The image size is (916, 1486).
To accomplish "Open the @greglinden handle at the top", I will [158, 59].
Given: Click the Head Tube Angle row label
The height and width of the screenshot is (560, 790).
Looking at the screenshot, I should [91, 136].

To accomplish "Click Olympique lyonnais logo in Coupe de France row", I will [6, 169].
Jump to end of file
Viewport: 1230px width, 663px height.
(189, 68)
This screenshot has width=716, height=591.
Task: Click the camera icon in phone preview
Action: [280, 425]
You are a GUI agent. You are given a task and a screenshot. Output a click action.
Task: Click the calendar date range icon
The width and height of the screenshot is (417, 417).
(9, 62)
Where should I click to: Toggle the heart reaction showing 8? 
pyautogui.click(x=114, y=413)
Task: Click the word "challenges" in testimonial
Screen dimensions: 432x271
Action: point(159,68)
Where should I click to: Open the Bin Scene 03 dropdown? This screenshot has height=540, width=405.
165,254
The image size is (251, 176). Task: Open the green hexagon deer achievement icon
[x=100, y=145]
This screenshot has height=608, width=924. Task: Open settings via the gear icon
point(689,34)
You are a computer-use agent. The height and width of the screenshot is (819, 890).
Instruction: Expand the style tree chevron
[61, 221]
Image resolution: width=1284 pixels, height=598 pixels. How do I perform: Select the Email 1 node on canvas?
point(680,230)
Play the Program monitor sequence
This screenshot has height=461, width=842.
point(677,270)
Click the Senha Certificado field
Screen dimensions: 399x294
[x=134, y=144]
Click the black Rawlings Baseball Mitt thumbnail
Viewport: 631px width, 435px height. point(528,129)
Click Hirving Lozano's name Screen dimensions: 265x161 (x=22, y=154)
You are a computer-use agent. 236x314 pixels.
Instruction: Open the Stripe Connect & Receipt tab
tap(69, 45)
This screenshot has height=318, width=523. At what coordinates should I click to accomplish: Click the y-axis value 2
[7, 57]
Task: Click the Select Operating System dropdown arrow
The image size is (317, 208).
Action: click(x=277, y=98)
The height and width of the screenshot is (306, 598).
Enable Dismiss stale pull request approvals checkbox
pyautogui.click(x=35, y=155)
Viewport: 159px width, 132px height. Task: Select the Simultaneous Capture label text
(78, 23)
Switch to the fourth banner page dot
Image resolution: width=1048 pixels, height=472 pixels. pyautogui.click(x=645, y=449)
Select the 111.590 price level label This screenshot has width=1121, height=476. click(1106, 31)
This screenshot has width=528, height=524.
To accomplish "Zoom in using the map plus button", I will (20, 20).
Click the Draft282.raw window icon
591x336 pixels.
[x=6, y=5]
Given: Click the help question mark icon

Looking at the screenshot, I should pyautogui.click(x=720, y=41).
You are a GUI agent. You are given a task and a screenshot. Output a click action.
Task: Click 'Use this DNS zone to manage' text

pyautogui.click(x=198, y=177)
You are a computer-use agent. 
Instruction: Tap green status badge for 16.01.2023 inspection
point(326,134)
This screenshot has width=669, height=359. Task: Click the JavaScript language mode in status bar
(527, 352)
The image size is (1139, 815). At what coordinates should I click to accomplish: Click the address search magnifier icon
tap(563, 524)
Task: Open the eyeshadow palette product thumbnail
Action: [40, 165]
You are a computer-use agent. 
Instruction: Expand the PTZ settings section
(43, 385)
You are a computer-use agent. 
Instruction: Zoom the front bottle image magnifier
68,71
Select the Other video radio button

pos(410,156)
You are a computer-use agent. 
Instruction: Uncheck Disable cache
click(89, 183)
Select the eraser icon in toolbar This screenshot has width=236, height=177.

**What is expected**: Please transcribe the entries above exactly as written.

**Output of the task**:
The image size is (916, 1486).
To accomplish "Open the @greglinden handle at the top", I will [158, 59].
Given: Click the Head Tube Angle row label
The height and width of the screenshot is (560, 790).
Looking at the screenshot, I should [91, 136].

To accomplish "Click Olympique lyonnais logo in Coupe de France row", I will [6, 169].
Jump to end of file
Viewport: 1230px width, 663px height.
(189, 68)
This screenshot has width=716, height=591.
Task: Click the camera icon in phone preview
Action: [280, 425]
You are a GUI agent. You are given a task and a screenshot. Output a click action.
Task: Click the calendar date range icon
The width and height of the screenshot is (417, 417).
(9, 62)
Where should I click to: Toggle the heart reaction showing 8? 
pyautogui.click(x=114, y=413)
Task: Click the word "challenges" in testimonial
Screen dimensions: 432x271
Action: point(159,68)
Where should I click to: Open the Bin Scene 03 dropdown? This screenshot has height=540, width=405.
165,254
The image size is (251, 176). Task: Open the green hexagon deer achievement icon
[x=100, y=145]
This screenshot has height=608, width=924. Task: Open settings via the gear icon
point(689,34)
You are a computer-use agent. The height and width of the screenshot is (819, 890).
Instruction: Expand the style tree chevron
[61, 221]
Image resolution: width=1284 pixels, height=598 pixels. How do I perform: Select the Email 1 node on canvas?
point(680,230)
Play the Program monitor sequence
This screenshot has height=461, width=842.
point(677,270)
Click the Senha Certificado field
Screen dimensions: 399x294
[x=134, y=144]
Click the black Rawlings Baseball Mitt thumbnail
Viewport: 631px width, 435px height. point(528,129)
Click Hirving Lozano's name Screen dimensions: 265x161 (x=22, y=154)
You are a computer-use agent. 236x314 pixels.
Instruction: Open the Stripe Connect & Receipt tab
tap(69, 45)
This screenshot has height=318, width=523. At what coordinates should I click to accomplish: Click the y-axis value 2
[7, 57]
Task: Click the Select Operating System dropdown arrow
The image size is (317, 208).
Action: click(x=277, y=98)
The height and width of the screenshot is (306, 598).
Enable Dismiss stale pull request approvals checkbox
pyautogui.click(x=35, y=155)
Viewport: 159px width, 132px height. Task: Select the Simultaneous Capture label text
(78, 23)
Switch to the fourth banner page dot
Image resolution: width=1048 pixels, height=472 pixels. pyautogui.click(x=645, y=449)
Select the 111.590 price level label This screenshot has width=1121, height=476. click(1106, 31)
This screenshot has width=528, height=524.
To accomplish "Zoom in using the map plus button", I will (20, 20).
Click the Draft282.raw window icon
591x336 pixels.
[x=6, y=5]
Given: Click the help question mark icon

Looking at the screenshot, I should pyautogui.click(x=720, y=41).
You are a GUI agent. You are given a task and a screenshot. Output a click action.
Task: Click 'Use this DNS zone to manage' text

pyautogui.click(x=198, y=177)
You are a computer-use agent. 
Instruction: Tap green status badge for 16.01.2023 inspection
point(326,134)
This screenshot has width=669, height=359. Task: Click the JavaScript language mode in status bar
(527, 352)
The image size is (1139, 815). At what coordinates should I click to accomplish: Click the address search magnifier icon
tap(563, 524)
Task: Open the eyeshadow palette product thumbnail
Action: [40, 165]
You are a computer-use agent. 
Instruction: Expand the PTZ settings section
(43, 385)
You are a computer-use agent. 
Instruction: Zoom the front bottle image magnifier
68,71
Select the Other video radio button

pos(410,156)
You are a computer-use agent. 
Instruction: Uncheck Disable cache
click(89, 183)
Select the eraser icon in toolbar This screenshot has width=236, height=177.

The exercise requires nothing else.